--- start EXERCISE MATERIALS ---

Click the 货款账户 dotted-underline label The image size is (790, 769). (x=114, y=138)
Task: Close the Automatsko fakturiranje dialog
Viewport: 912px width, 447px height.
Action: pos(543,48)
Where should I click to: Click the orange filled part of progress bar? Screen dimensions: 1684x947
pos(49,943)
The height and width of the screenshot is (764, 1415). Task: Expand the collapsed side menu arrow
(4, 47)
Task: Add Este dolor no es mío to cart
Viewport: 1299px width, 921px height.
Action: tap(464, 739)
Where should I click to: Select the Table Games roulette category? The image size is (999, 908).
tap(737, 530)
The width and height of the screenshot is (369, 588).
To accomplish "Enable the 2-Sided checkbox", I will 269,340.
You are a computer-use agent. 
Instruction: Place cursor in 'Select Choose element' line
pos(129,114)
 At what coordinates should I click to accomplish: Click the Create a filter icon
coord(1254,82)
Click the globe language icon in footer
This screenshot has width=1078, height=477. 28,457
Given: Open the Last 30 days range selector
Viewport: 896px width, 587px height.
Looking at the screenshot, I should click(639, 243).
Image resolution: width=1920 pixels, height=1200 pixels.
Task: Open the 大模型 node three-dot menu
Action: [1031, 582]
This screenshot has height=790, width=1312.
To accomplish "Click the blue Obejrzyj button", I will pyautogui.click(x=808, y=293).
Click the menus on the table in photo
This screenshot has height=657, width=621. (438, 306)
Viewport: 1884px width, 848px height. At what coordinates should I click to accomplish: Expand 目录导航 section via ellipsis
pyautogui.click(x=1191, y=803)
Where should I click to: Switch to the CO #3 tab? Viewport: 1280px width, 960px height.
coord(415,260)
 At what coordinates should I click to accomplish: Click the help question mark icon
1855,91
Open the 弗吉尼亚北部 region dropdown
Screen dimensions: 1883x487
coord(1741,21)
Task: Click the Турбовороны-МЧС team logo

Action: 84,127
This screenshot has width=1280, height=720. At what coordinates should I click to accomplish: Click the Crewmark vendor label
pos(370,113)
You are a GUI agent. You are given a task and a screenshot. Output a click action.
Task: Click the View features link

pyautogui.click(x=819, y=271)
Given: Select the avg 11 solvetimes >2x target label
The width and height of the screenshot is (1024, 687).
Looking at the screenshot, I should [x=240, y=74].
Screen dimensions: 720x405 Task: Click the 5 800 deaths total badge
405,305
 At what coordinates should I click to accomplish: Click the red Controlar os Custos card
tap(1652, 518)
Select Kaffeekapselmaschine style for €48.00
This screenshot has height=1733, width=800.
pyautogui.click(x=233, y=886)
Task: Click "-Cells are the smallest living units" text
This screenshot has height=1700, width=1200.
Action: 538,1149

--- end EXERCISE MATERIALS ---

- [TASK BRIEF]: Output the entries word for word, starting at the line that contains "Task: Click the Турбовороны-МЧС team logo" and ending at the last line of the entries.

- [FINISHED EXERCISE]:
Task: Click the Турбовороны-МЧС team logo

Action: 84,127
This screenshot has width=1280, height=720. At what coordinates should I click to accomplish: Click the Crewmark vendor label
pos(370,113)
You are a GUI agent. You are given a task and a screenshot. Output a click action.
Task: Click the View features link

pyautogui.click(x=819, y=271)
Given: Select the avg 11 solvetimes >2x target label
The width and height of the screenshot is (1024, 687).
Looking at the screenshot, I should [x=240, y=74].
Screen dimensions: 720x405 Task: Click the 5 800 deaths total badge
405,305
 At what coordinates should I click to accomplish: Click the red Controlar os Custos card
tap(1652, 518)
Select Kaffeekapselmaschine style for €48.00
This screenshot has height=1733, width=800.
pyautogui.click(x=233, y=886)
Task: Click "-Cells are the smallest living units" text
This screenshot has height=1700, width=1200.
Action: 538,1149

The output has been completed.